FMD farmer speaks out

The farmer at the centre of the foot and mouth outbreak (FMD) in Surrey spoke today of his belief that a flooded sewer may have been responsible for bringing the virus to his cattle.

The recent floods caused sewage to run onto Pride's land, which is situated close to Pirbright, the facility housing both the government's Institute of Animal Health (IAH) and Merial Animal Health Ltd, which work with live FMD strains. The Health & Safety Executive (HSE), which has been investigating the premises as a possible source of the outbreak, is due to report its findings this afternoon.

Roger Pride, who runs Woolford's Farm with his family, said the outbreak had left him feeling "shocked and devastated." He told of the difficult phone call he had to make to his parents Derrick and Sheila, once Defra had confirmed FMD, and said he had drawn comfort from other farmers and friends in the area who had offered their support.

In a statement read out by the National Farmers' Union (NFU) director of communications, Anthony Gibson, the Pride family said their farm was well-respected, they had maintained the 'highest standards' and the FMD outbreak was 'dreadful for everyone concerned'. They also issued a plea to farmers to maintain the highest standards of bio-security and keep vigilant checks on their livestock to prevent anyone else going through the same situation.

This is Roger Pride's statement:

"Our business is D. Pride and partners. It was started by my parents Derrick and Sheila about 50 years ago and is now being carried on by myself and my wife Valerie. During that time we have built up what I hope and believe is a well run and respected family business.

"The mainstay of our business is buying in store cattle at six months and over which we fatten for beef. We finish around 50 cattle a year and the beef is mainly sold through the farm shop.

"We check our animals every day and it was when my father Derrick was with the cattle last Thursday that he noticed that some of them were off colour and drooling. He contacted me and asked me to come and have a look. This I did and it was immediately obvious that something was badly wrong. We contacted our vet straight away and he advised us to inform Defra. The Defra vet was on the farm within an hour and a half.

"By this time it was late in the evening and getting dark, so the vet asked us to have the cattle penned by 5.30 the next morning for testing.
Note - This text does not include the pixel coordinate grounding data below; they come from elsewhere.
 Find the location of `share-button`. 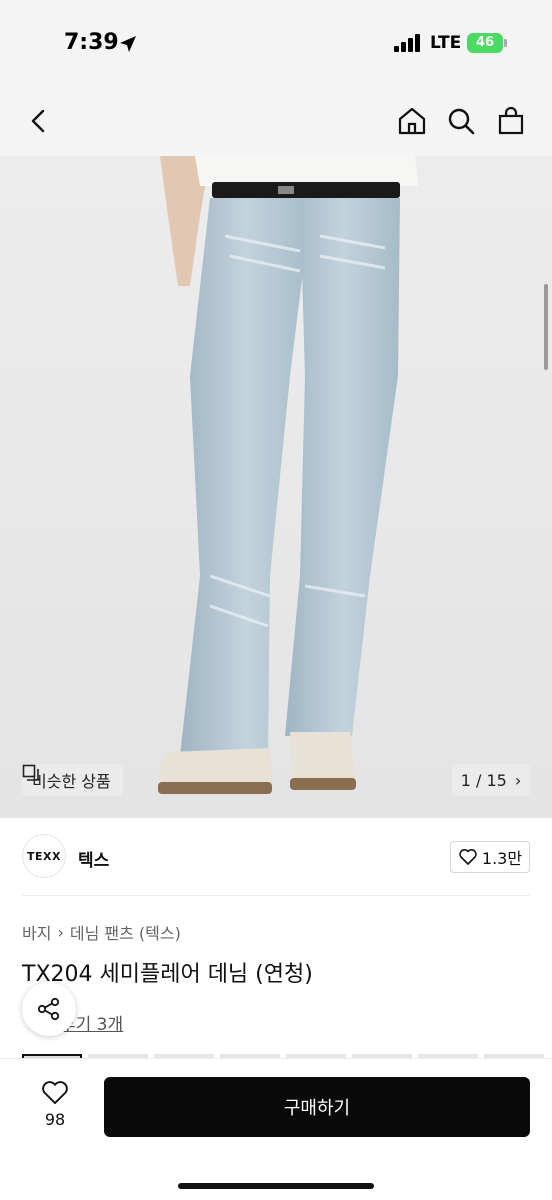

share-button is located at coordinates (49, 1009).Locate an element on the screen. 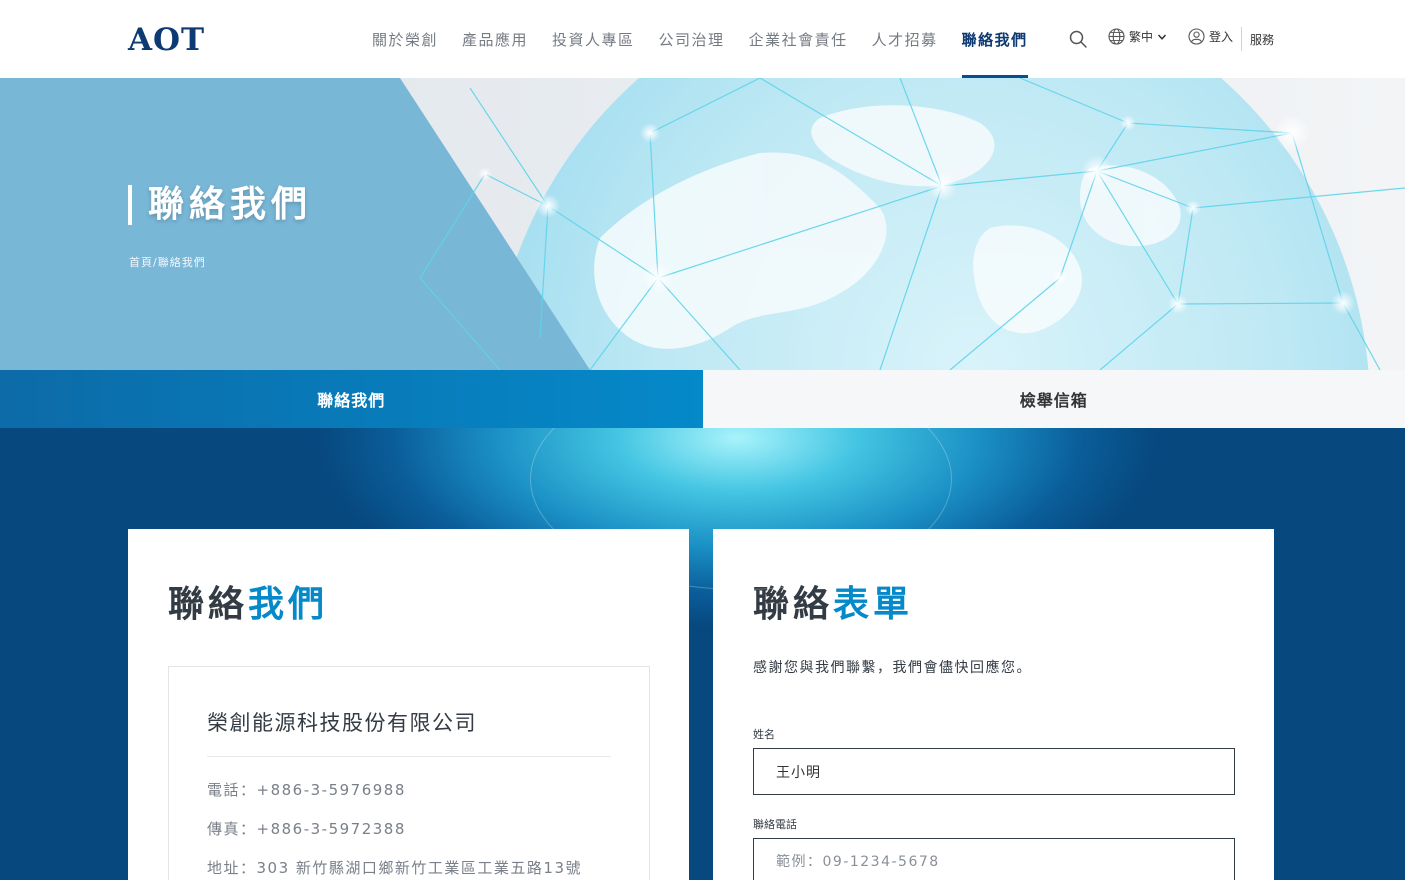  nav-csr: 企業社會責任 is located at coordinates (798, 39).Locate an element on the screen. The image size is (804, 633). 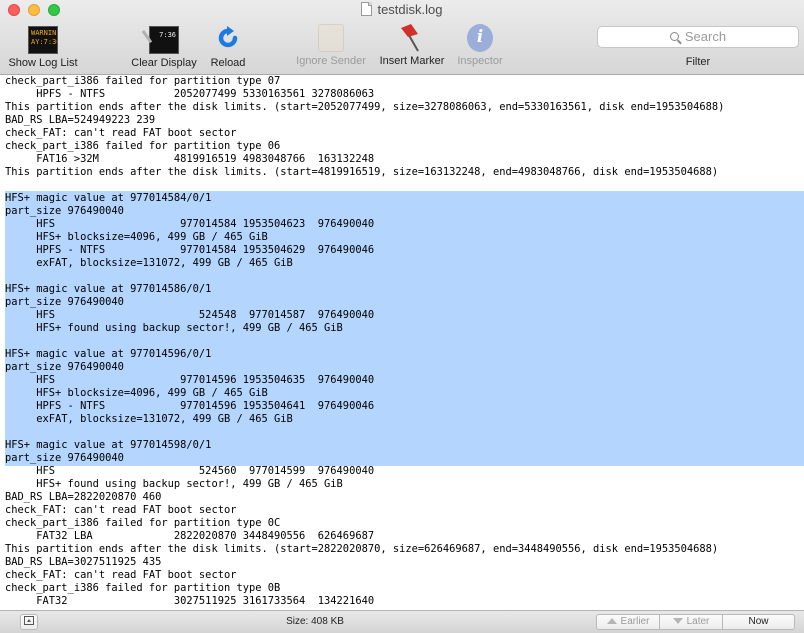
clear-display-button: 7:36 Clear Display is located at coordinates (164, 44).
Testing started at 6am and continued until four in the afternoon. At that time, it was very far from clear that the animals were in fact suffering from FMD.

"It was at about seven that Defra Animal Health phoned to say that the tests were positive. For a moment, we couldn't believe it. We were just completely shocked and devastated. It felt as if our whole world had been turned upside down.
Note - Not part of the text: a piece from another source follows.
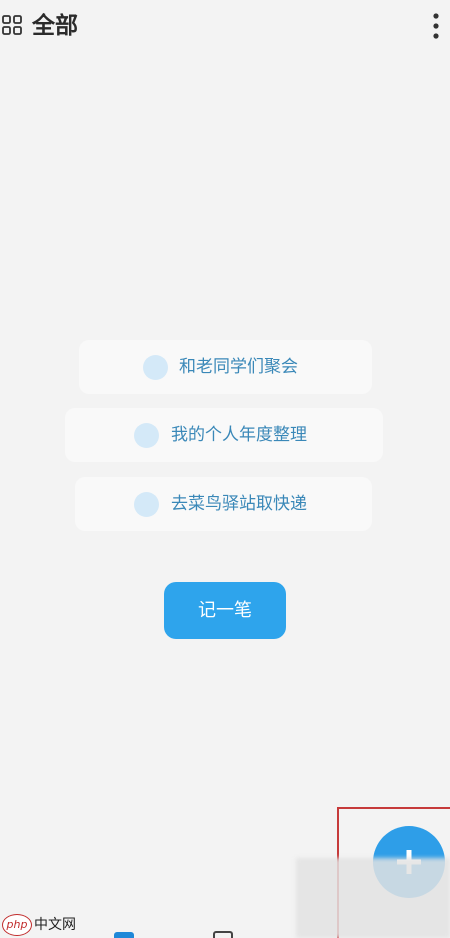 Image resolution: width=450 pixels, height=938 pixels. I want to click on suggestion-item-annual-review: 我的个人年度整理, so click(224, 435).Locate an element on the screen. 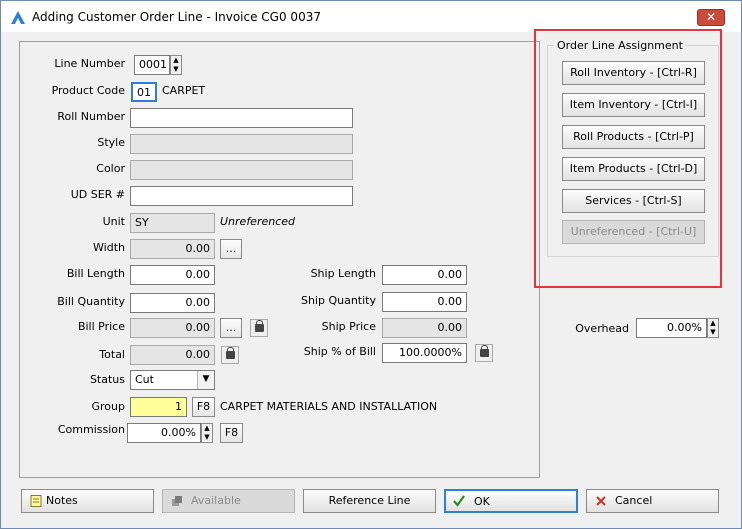 This screenshot has height=529, width=742. ship-pct-lock-button is located at coordinates (484, 353).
"There were 38 cattle in that group, with another group of 22 in the village and four more back on farm. All three groups were valued and humanely slaughtered on Saturday. Whilst we will be compensated for the market value of the cattle, there are the cleaning and disinfection costs to be resolved and our farming business will be closed down for many months.

"Whatever the cause of the outbreak, it is obvious that we have been the victims of circumstances far beyond our control. The theory that the sewer which overflowed into part of the field where the 38 cattle were grazing could be the cause is an obvious possibility. Certainly, no-one from this farm has had any contact with the Pirbright facility.
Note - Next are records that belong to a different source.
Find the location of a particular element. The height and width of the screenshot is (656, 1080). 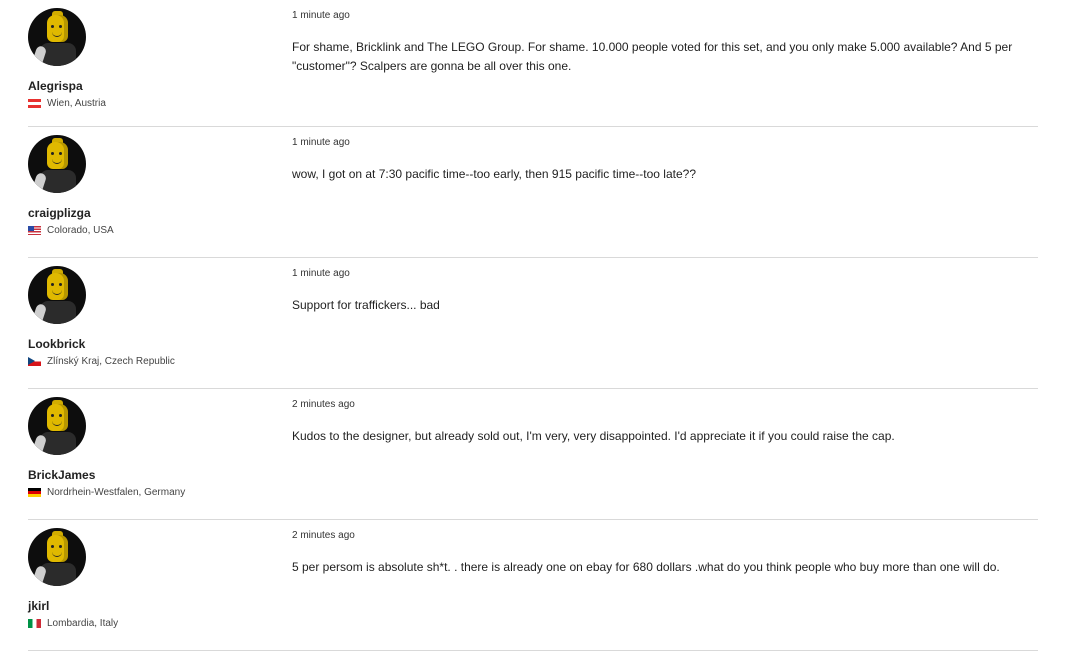

user-location: Colorado, USA is located at coordinates (71, 230). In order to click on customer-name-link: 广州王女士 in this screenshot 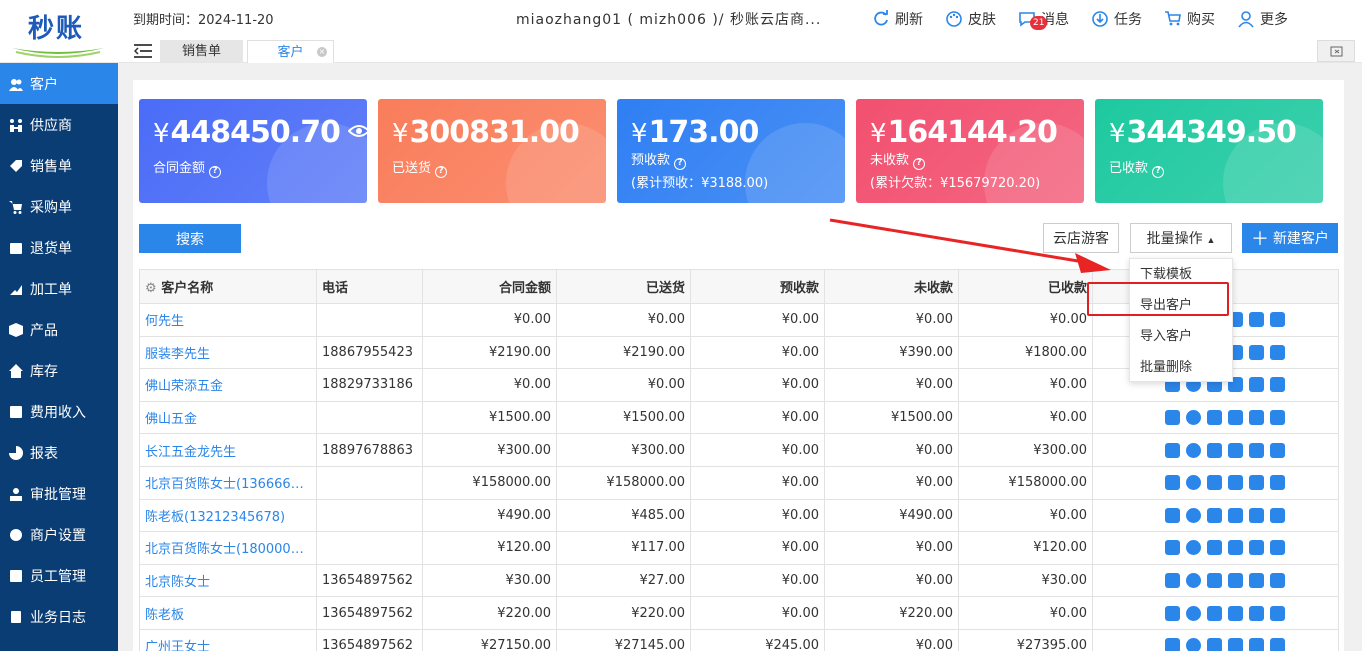, I will do `click(228, 640)`.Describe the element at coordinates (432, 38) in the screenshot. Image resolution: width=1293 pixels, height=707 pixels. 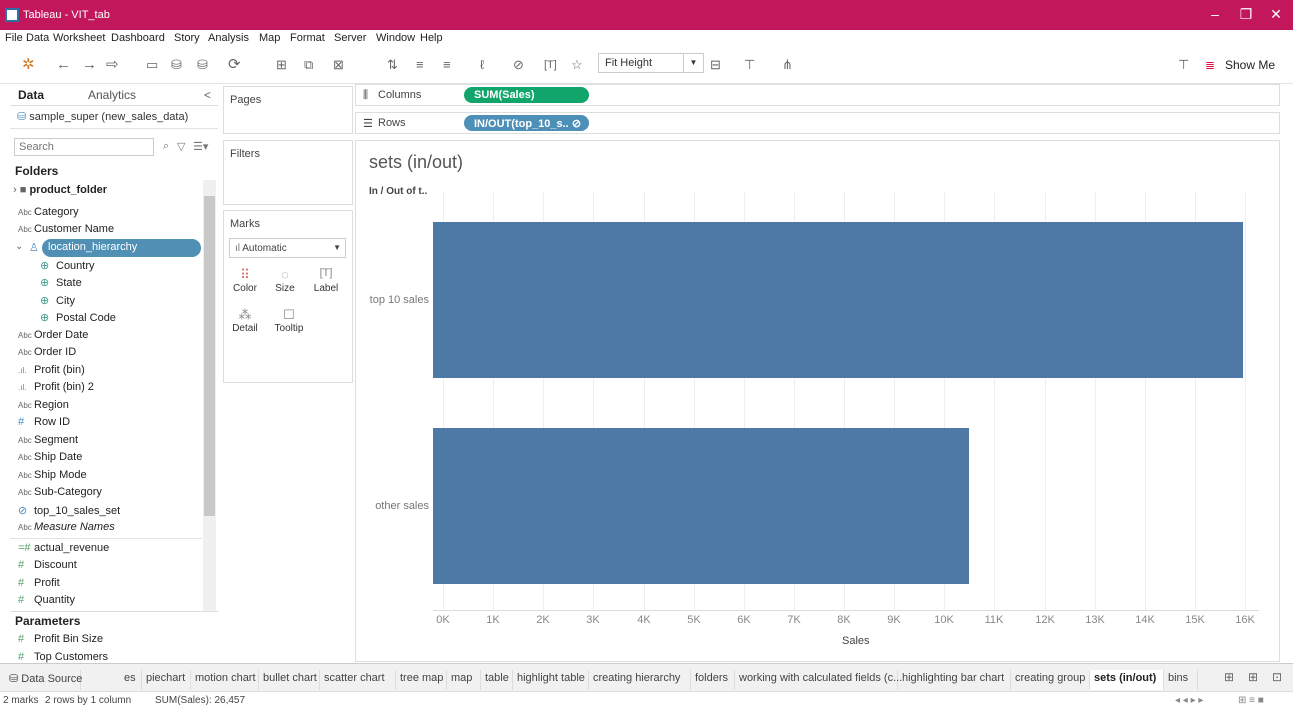
I see `menu-help: Help` at that location.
"We have always practiced the highest standards of bio-security at Wolford Farm, have been meticulous with our record keeping and no animals have been moved onto or off the farm since early June.

"As we are sure you can imagine, this has been a dreadful time for everyone and, although it is in very regrettable circumstances, we would like to thank all of the Defra Animal Health officials at Reigate and the other officials who we have come into contact with for their compassion, sensitivity and professionalism.

"We sincerely hope that the nightmare we have been living through can be avoided by other farmers and we therefore strongly support all of the measures that have been put in place to stop the spread of this terrible disease. We would urge all farmers and members of the public to follow the guidance issued by Defra and respect the need for the highest possible level of bio-security.

"We would also like to thank the very many friends and farm shop customers for the hundreds of messages of support we have received, and indeed the local farming community for all the help that they have provided.

"We need now to get on with re-building our lives and our business."